- **Instructions for the task**: The data must be returned exactly. No line may be left out.

- **Data for the task**:
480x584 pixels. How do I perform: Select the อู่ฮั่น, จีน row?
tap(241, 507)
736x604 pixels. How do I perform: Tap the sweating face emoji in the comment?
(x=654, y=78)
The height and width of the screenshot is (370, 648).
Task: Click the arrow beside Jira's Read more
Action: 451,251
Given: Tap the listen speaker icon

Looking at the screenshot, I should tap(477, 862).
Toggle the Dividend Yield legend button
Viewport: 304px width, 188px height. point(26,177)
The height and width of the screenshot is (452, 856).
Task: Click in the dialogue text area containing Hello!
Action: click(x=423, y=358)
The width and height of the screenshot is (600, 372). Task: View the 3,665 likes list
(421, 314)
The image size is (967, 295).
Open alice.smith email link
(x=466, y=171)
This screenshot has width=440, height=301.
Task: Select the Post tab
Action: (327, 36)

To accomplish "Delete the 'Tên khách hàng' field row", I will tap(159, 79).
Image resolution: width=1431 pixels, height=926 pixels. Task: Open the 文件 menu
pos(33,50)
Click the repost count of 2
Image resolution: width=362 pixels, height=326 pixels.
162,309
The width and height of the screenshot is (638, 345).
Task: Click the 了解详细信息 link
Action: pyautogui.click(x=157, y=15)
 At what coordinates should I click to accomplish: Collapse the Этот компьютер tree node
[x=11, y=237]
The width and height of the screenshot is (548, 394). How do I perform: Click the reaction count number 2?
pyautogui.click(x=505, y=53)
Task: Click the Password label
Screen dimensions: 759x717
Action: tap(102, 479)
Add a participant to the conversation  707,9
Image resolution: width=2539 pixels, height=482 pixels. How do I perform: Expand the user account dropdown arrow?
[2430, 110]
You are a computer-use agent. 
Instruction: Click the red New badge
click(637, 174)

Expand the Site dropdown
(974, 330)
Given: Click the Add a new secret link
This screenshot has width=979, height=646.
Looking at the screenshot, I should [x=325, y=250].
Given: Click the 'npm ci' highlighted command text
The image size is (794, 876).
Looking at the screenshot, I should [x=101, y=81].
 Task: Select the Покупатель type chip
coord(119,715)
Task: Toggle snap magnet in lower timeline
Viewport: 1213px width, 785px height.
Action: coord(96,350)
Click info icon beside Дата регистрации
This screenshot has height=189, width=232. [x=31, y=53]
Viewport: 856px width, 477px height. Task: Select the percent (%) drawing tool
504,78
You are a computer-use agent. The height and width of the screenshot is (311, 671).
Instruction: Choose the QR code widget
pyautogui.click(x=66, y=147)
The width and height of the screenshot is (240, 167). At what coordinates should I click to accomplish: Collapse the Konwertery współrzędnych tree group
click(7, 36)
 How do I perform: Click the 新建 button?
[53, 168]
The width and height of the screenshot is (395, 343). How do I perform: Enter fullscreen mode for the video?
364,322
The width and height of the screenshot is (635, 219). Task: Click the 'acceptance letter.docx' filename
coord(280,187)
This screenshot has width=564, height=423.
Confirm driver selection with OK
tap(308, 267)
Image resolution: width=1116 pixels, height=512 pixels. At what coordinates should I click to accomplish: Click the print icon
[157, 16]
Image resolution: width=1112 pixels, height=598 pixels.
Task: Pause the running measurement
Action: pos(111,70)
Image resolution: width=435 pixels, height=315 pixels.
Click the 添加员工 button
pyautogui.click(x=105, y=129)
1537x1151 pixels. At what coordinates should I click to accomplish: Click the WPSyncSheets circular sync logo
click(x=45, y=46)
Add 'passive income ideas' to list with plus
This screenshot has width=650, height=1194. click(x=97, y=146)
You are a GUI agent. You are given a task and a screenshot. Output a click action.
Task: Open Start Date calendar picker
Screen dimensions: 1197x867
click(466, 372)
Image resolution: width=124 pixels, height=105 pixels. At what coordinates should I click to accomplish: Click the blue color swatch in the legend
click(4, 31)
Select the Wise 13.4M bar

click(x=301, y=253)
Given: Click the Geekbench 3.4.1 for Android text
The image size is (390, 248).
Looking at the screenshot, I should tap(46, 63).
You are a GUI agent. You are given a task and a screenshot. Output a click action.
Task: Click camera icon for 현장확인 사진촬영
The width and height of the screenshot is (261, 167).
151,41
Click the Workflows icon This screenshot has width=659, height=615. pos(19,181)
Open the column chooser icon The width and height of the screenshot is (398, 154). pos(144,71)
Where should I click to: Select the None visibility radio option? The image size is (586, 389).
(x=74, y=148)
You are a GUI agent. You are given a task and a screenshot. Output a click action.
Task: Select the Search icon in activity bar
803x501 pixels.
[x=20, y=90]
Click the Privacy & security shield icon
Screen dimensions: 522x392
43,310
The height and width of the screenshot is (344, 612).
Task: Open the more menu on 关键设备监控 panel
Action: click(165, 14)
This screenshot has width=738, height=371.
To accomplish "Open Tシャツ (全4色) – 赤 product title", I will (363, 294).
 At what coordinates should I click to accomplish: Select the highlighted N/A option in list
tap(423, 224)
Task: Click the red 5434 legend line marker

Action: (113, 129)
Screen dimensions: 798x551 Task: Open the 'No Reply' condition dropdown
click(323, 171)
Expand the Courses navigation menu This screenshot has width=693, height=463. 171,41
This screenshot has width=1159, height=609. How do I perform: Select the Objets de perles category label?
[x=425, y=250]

- **Response to the task**:
480x584 pixels. How do I perform: Select the อู่ฮั่น, จีน row?
tap(241, 507)
736x604 pixels. How do I perform: Tap the sweating face emoji in the comment?
(x=654, y=78)
The height and width of the screenshot is (370, 648).
Task: Click the arrow beside Jira's Read more
Action: 451,251
Given: Tap the listen speaker icon

Looking at the screenshot, I should tap(477, 862).
Toggle the Dividend Yield legend button
Viewport: 304px width, 188px height. point(26,177)
The height and width of the screenshot is (452, 856).
Task: Click in the dialogue text area containing Hello!
Action: click(x=423, y=358)
The width and height of the screenshot is (600, 372). Task: View the 3,665 likes list
(421, 314)
The image size is (967, 295).
Open alice.smith email link
(x=466, y=171)
This screenshot has width=440, height=301.
Task: Select the Post tab
Action: (327, 36)

To accomplish "Delete the 'Tên khách hàng' field row", I will tap(159, 79).
Image resolution: width=1431 pixels, height=926 pixels. Task: Open the 文件 menu
pos(33,50)
Click the repost count of 2
Image resolution: width=362 pixels, height=326 pixels.
162,309
The width and height of the screenshot is (638, 345).
Task: Click the 了解详细信息 link
Action: pyautogui.click(x=157, y=15)
 At what coordinates should I click to accomplish: Collapse the Этот компьютер tree node
[x=11, y=237]
The width and height of the screenshot is (548, 394). How do I perform: Click the reaction count number 2?
pyautogui.click(x=505, y=53)
Task: Click the Password label
Screen dimensions: 759x717
Action: tap(102, 479)
Add a participant to the conversation  707,9
Image resolution: width=2539 pixels, height=482 pixels. How do I perform: Expand the user account dropdown arrow?
[2430, 110]
You are a computer-use agent. 
Instruction: Click the red New badge
click(637, 174)

Expand the Site dropdown
(974, 330)
Given: Click the Add a new secret link
This screenshot has width=979, height=646.
Looking at the screenshot, I should [x=325, y=250].
Given: Click the 'npm ci' highlighted command text
The image size is (794, 876).
Looking at the screenshot, I should [x=101, y=81].
 Task: Select the Покупатель type chip
coord(119,715)
Task: Toggle snap magnet in lower timeline
Viewport: 1213px width, 785px height.
Action: coord(96,350)
Click info icon beside Дата регистрации
This screenshot has height=189, width=232. [x=31, y=53]
Viewport: 856px width, 477px height. Task: Select the percent (%) drawing tool
504,78
You are a computer-use agent. The height and width of the screenshot is (311, 671).
Instruction: Choose the QR code widget
pyautogui.click(x=66, y=147)
The width and height of the screenshot is (240, 167). At what coordinates should I click to accomplish: Collapse the Konwertery współrzędnych tree group
click(7, 36)
 How do I perform: Click the 新建 button?
[53, 168]
The width and height of the screenshot is (395, 343). How do I perform: Enter fullscreen mode for the video?
364,322
The width and height of the screenshot is (635, 219). Task: Click the 'acceptance letter.docx' filename
coord(280,187)
This screenshot has width=564, height=423.
Confirm driver selection with OK
tap(308, 267)
Image resolution: width=1116 pixels, height=512 pixels. At what coordinates should I click to accomplish: Click the print icon
[157, 16]
Image resolution: width=1112 pixels, height=598 pixels.
Task: Pause the running measurement
Action: pos(111,70)
Image resolution: width=435 pixels, height=315 pixels.
Click the 添加员工 button
pyautogui.click(x=105, y=129)
1537x1151 pixels. At what coordinates should I click to accomplish: Click the WPSyncSheets circular sync logo
click(x=45, y=46)
Add 'passive income ideas' to list with plus
This screenshot has width=650, height=1194. click(x=97, y=146)
You are a GUI agent. You are given a task and a screenshot. Output a click action.
Task: Open Start Date calendar picker
Screen dimensions: 1197x867
click(466, 372)
Image resolution: width=124 pixels, height=105 pixels. At what coordinates should I click to accomplish: Click the blue color swatch in the legend
click(4, 31)
Select the Wise 13.4M bar

click(x=301, y=253)
Given: Click the Geekbench 3.4.1 for Android text
The image size is (390, 248).
Looking at the screenshot, I should tap(46, 63).
You are a GUI agent. You are given a task and a screenshot. Output a click action.
Task: Click camera icon for 현장확인 사진촬영
The width and height of the screenshot is (261, 167).
151,41
Click the Workflows icon This screenshot has width=659, height=615. pos(19,181)
Open the column chooser icon The width and height of the screenshot is (398, 154). pos(144,71)
Where should I click to: Select the None visibility radio option? The image size is (586, 389).
(x=74, y=148)
You are a GUI agent. You are given a task and a screenshot. Output a click action.
Task: Select the Search icon in activity bar
803x501 pixels.
[x=20, y=90]
Click the Privacy & security shield icon
Screen dimensions: 522x392
43,310
The height and width of the screenshot is (344, 612).
Task: Open the more menu on 关键设备监控 panel
Action: click(165, 14)
This screenshot has width=738, height=371.
To accomplish "Open Tシャツ (全4色) – 赤 product title", I will (363, 294).
 At what coordinates should I click to accomplish: Select the highlighted N/A option in list
tap(423, 224)
Task: Click the red 5434 legend line marker

Action: (113, 129)
Screen dimensions: 798x551 Task: Open the 'No Reply' condition dropdown
click(323, 171)
Expand the Courses navigation menu This screenshot has width=693, height=463. 171,41
This screenshot has width=1159, height=609. How do I perform: Select the Objets de perles category label?
[x=425, y=250]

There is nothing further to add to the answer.